┌────────
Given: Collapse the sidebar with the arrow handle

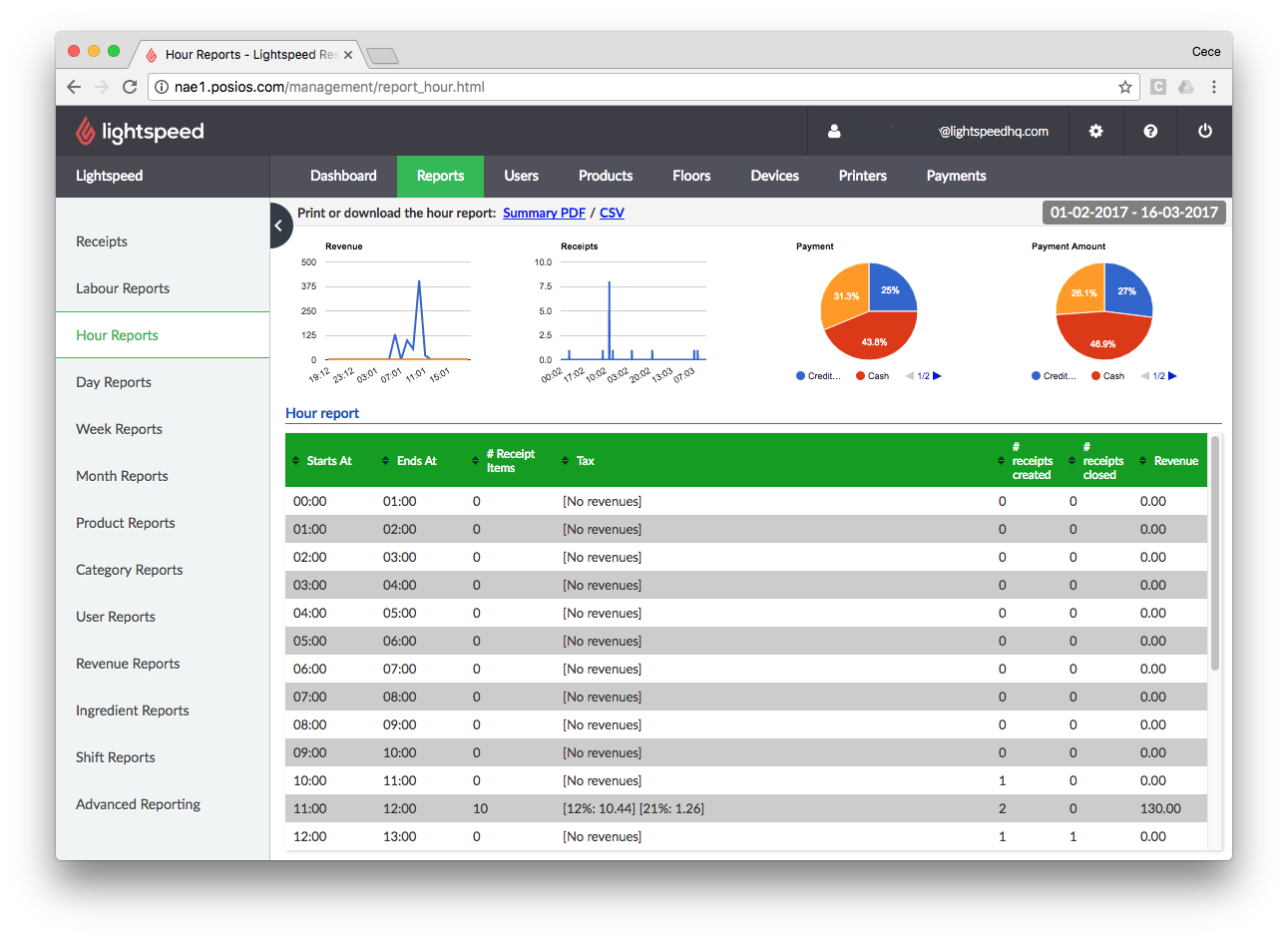Looking at the screenshot, I should pos(279,226).
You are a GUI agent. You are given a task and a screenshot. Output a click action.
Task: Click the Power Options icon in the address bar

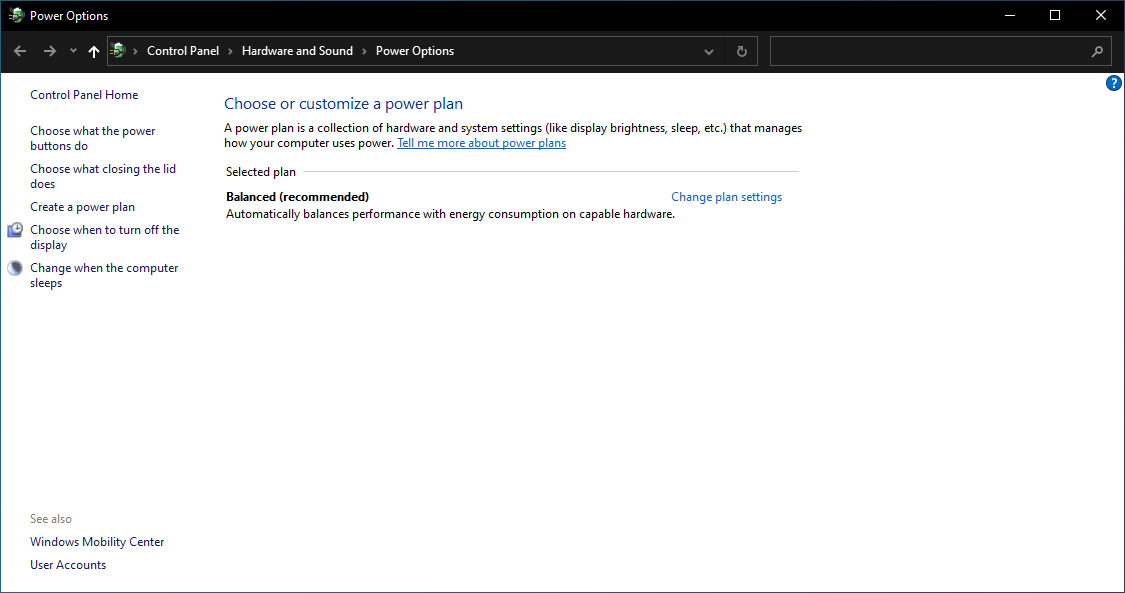(119, 51)
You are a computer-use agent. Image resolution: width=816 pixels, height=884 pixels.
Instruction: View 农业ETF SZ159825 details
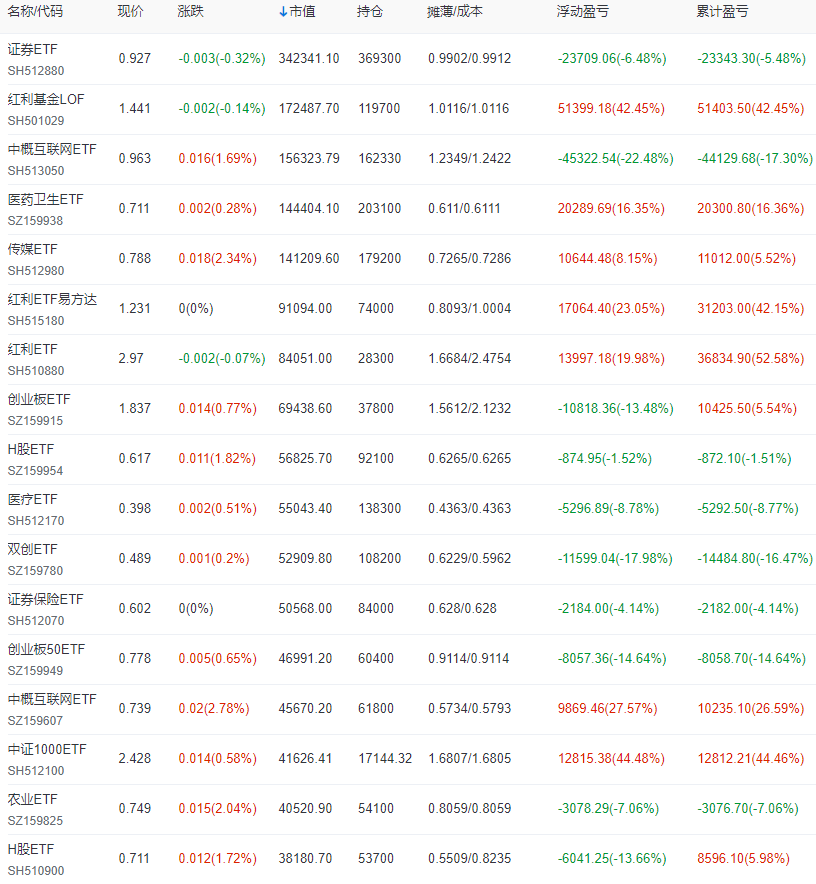[x=34, y=799]
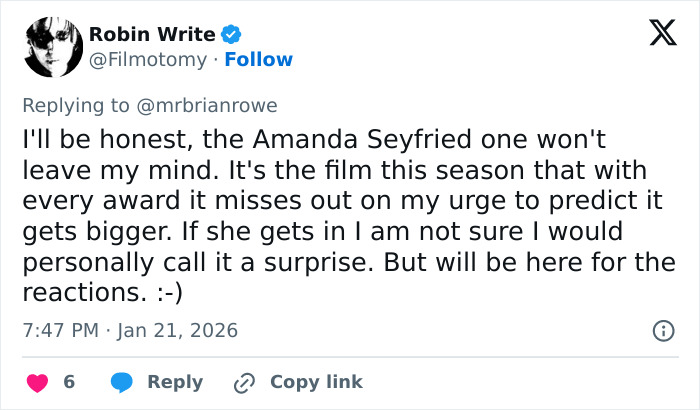Click the 7:47 PM post time
Image resolution: width=700 pixels, height=410 pixels.
[59, 330]
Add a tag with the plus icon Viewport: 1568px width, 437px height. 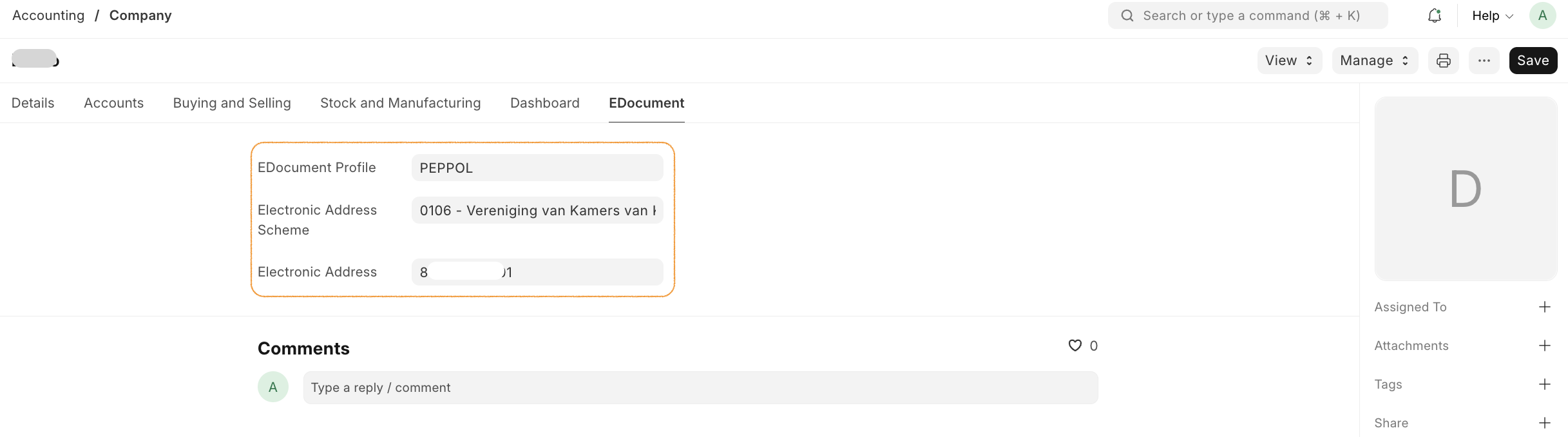click(x=1544, y=384)
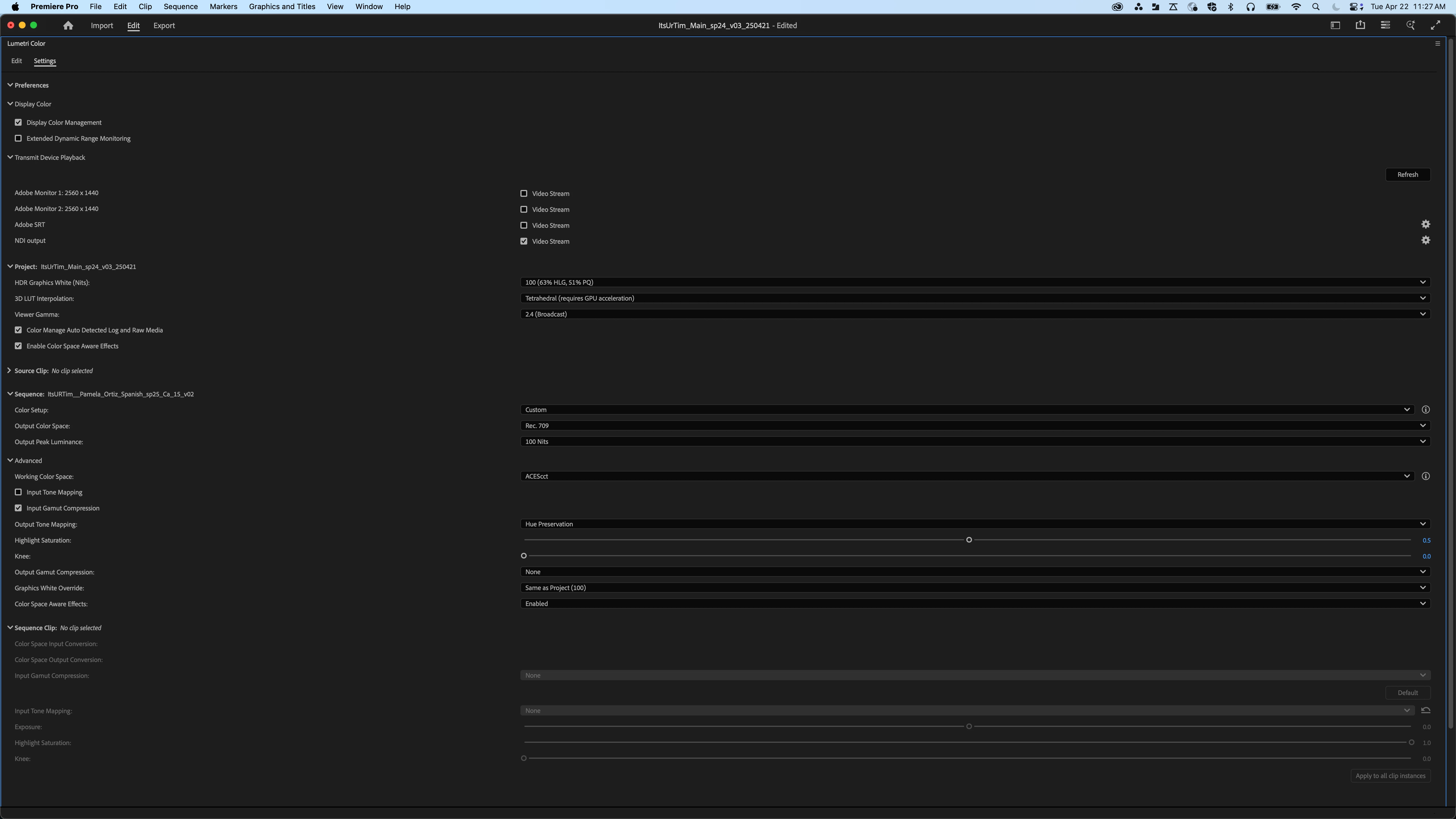This screenshot has height=819, width=1456.
Task: Click the Refresh button
Action: pos(1407,175)
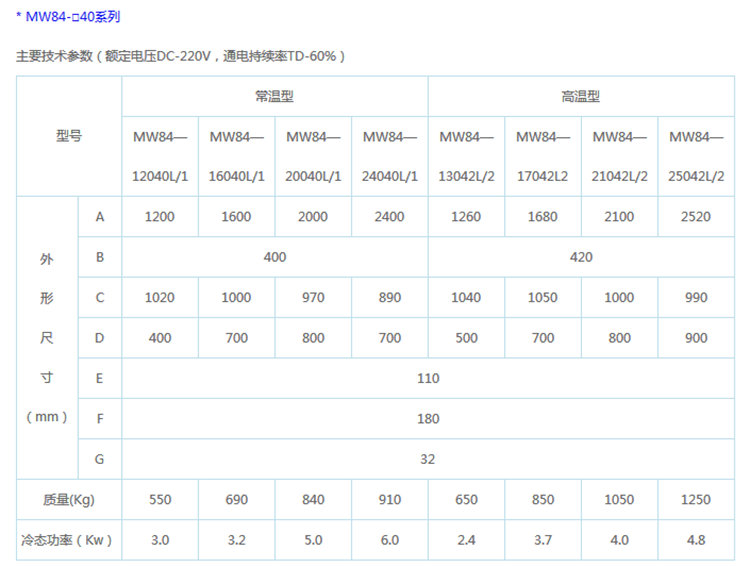
Task: Select model MW84—13042L/2 column header
Action: [466, 156]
└────────
• [The problem] Copy out each line above that contains the string "pixels".

• [Exercise answer]
You are a computer-use agent. Image resolution: width=816 pixels, height=884 pixels.
Image resolution: width=700 pixels, height=410 pixels.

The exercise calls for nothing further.